## What this task involves
Without any images, output the records below verbatim.

[Records from a dataset]
■ ■ ■ ■ ■
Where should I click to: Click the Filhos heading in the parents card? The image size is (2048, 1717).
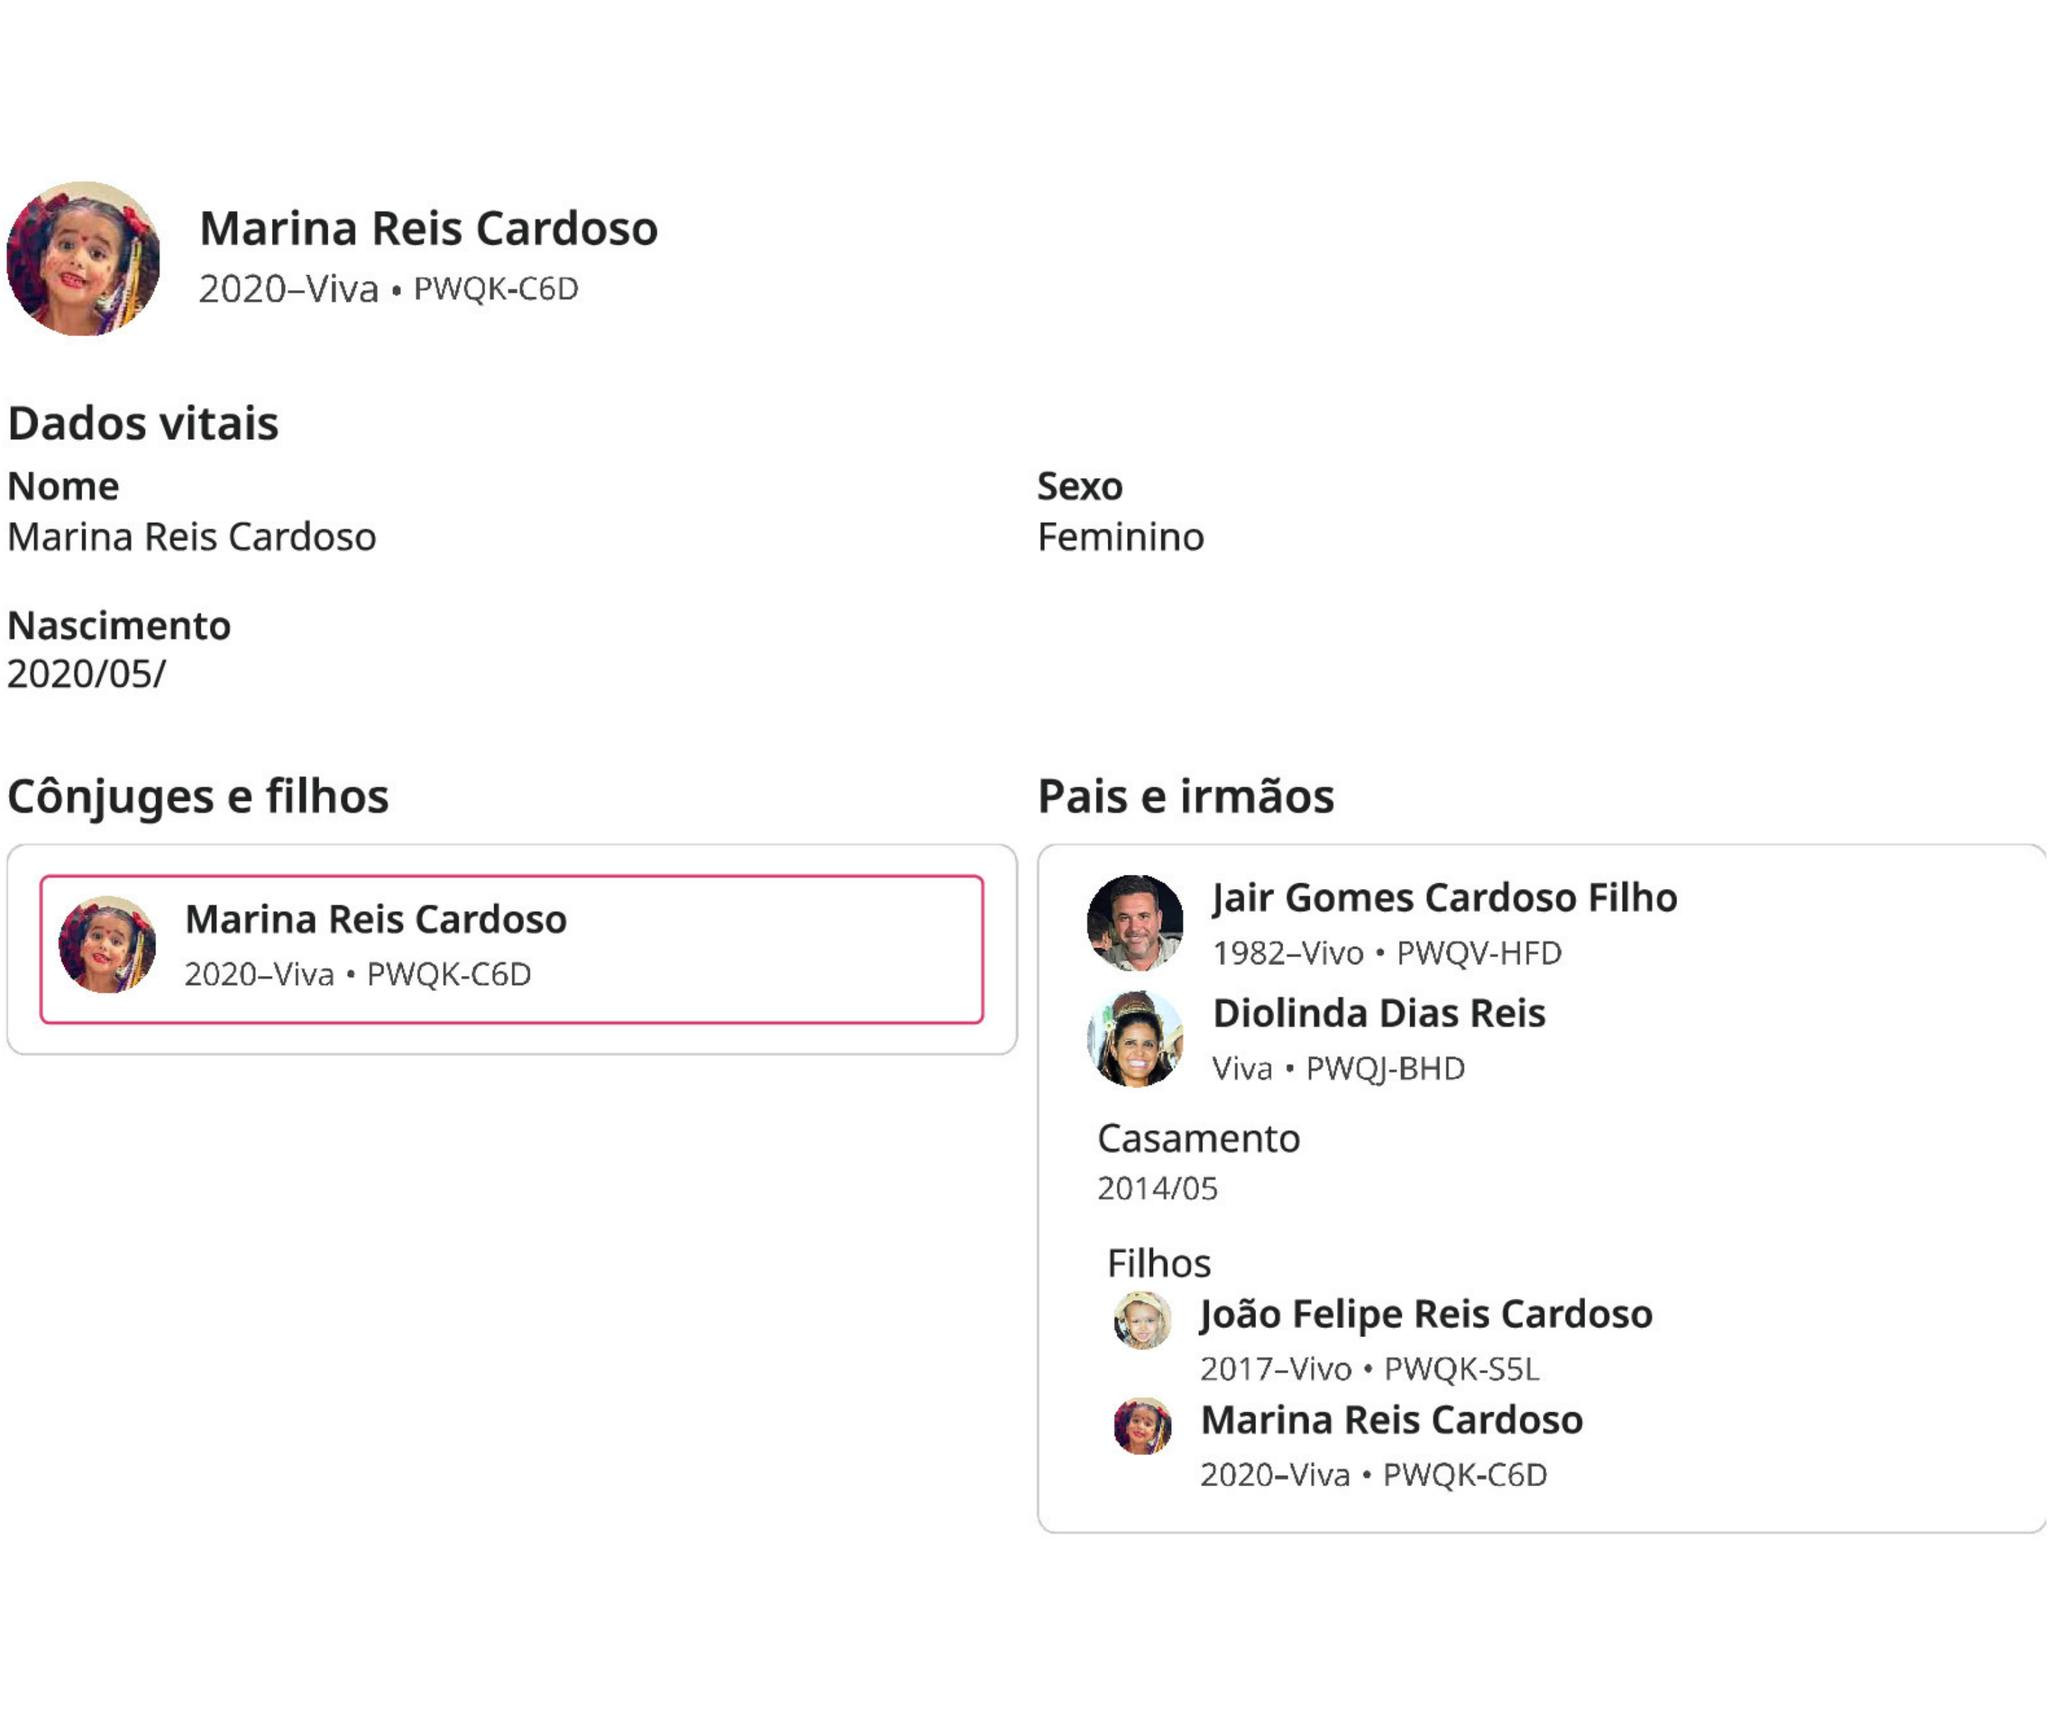coord(1158,1263)
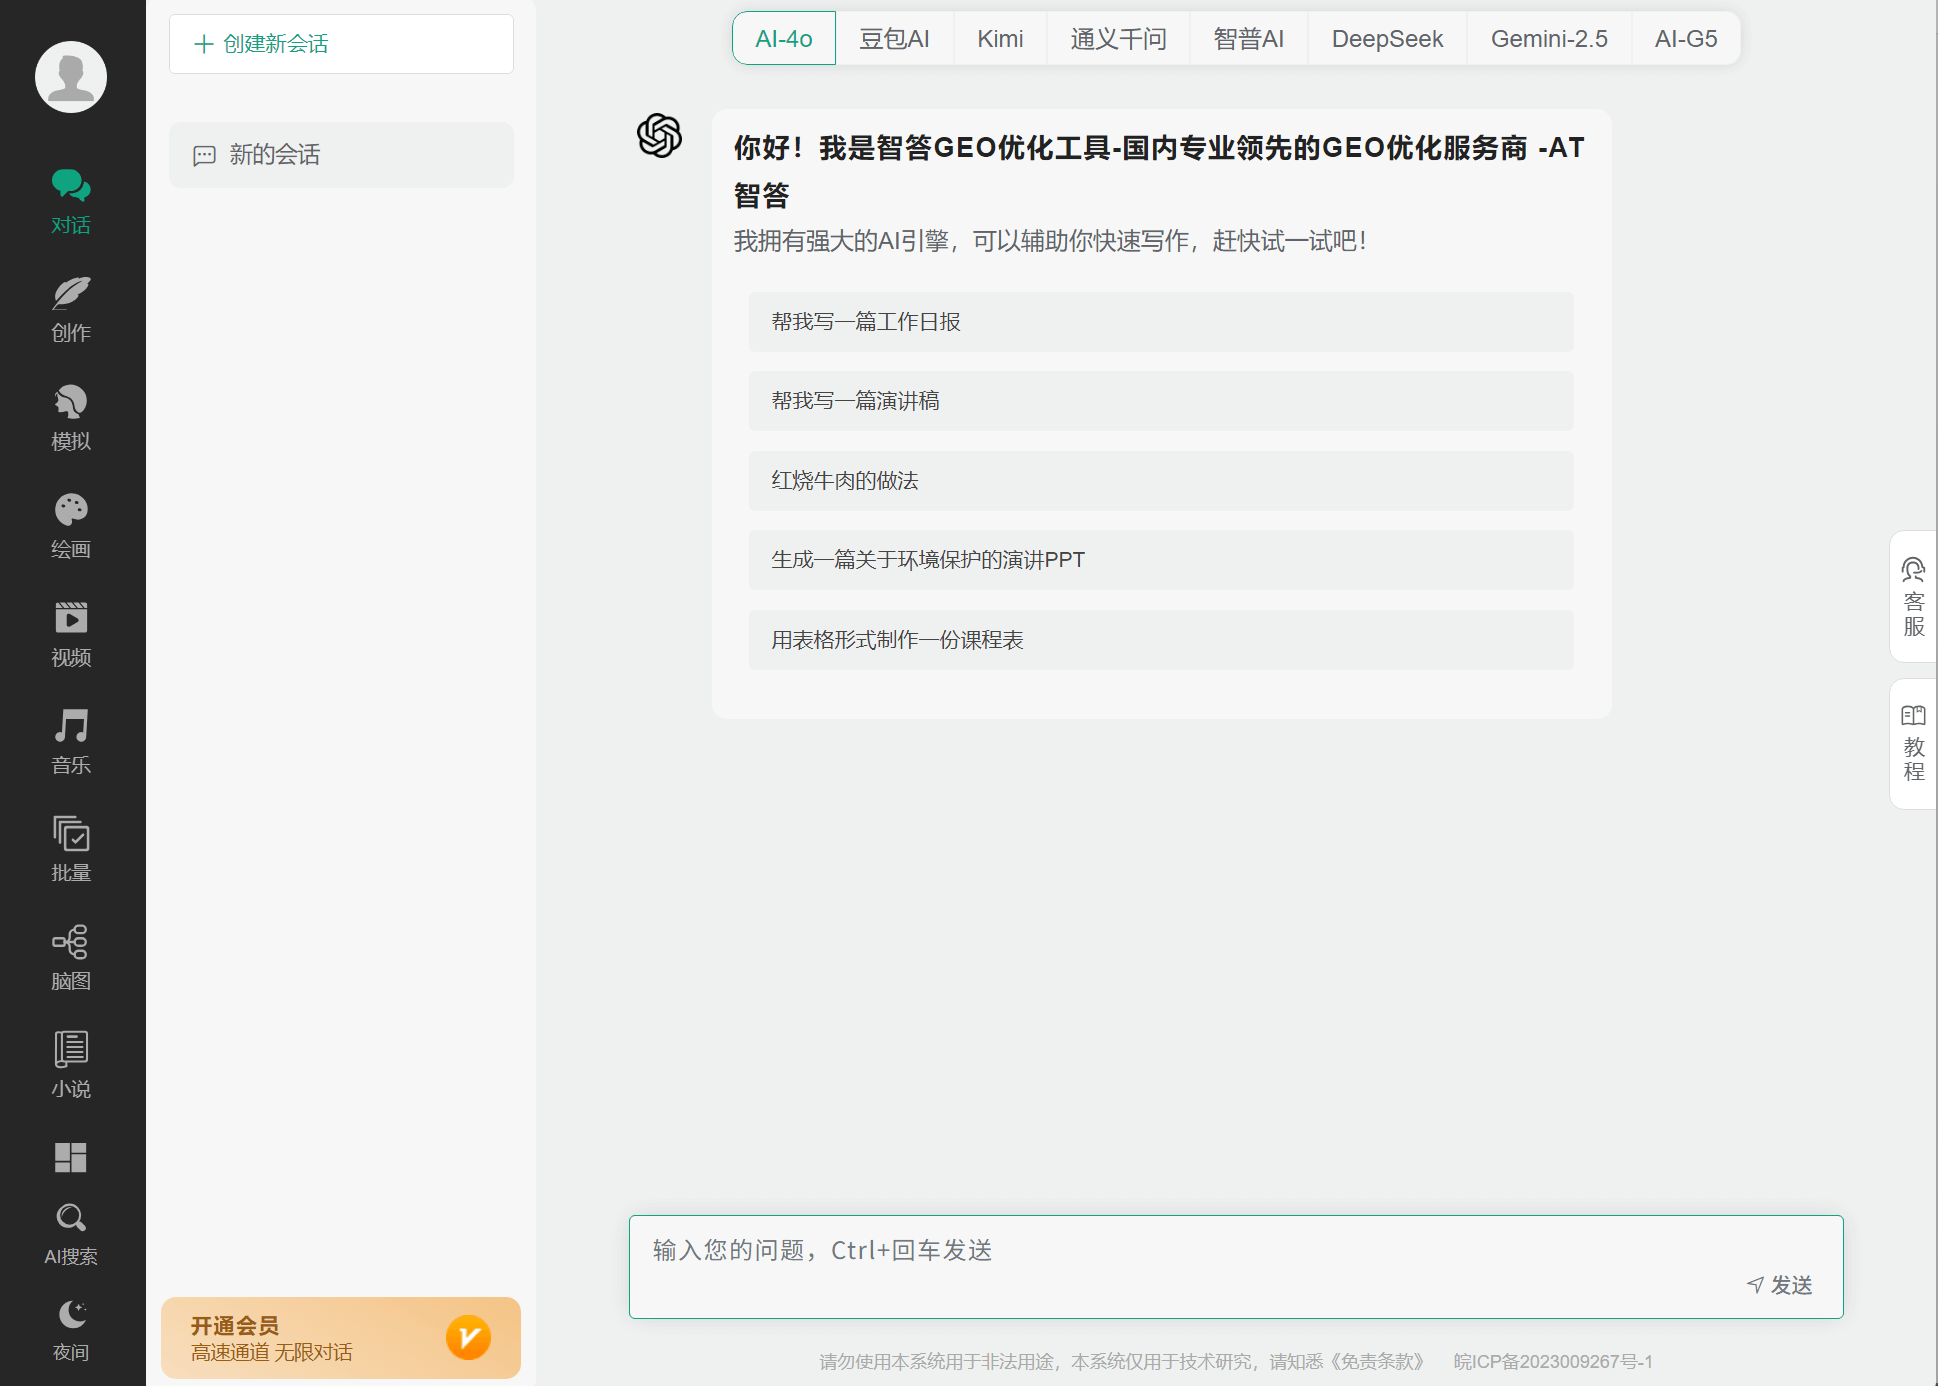Click the 创建新会话 button
Viewport: 1938px width, 1386px height.
pyautogui.click(x=341, y=44)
■ ■ ■ ■ ■
## Task output
Where should I click to: Click the Filhos heading in the parents card? The image size is (2048, 1717).
coord(1158,1263)
Click the 创建新会话 button
Viewport: 1938px width, 1386px height.
pyautogui.click(x=341, y=44)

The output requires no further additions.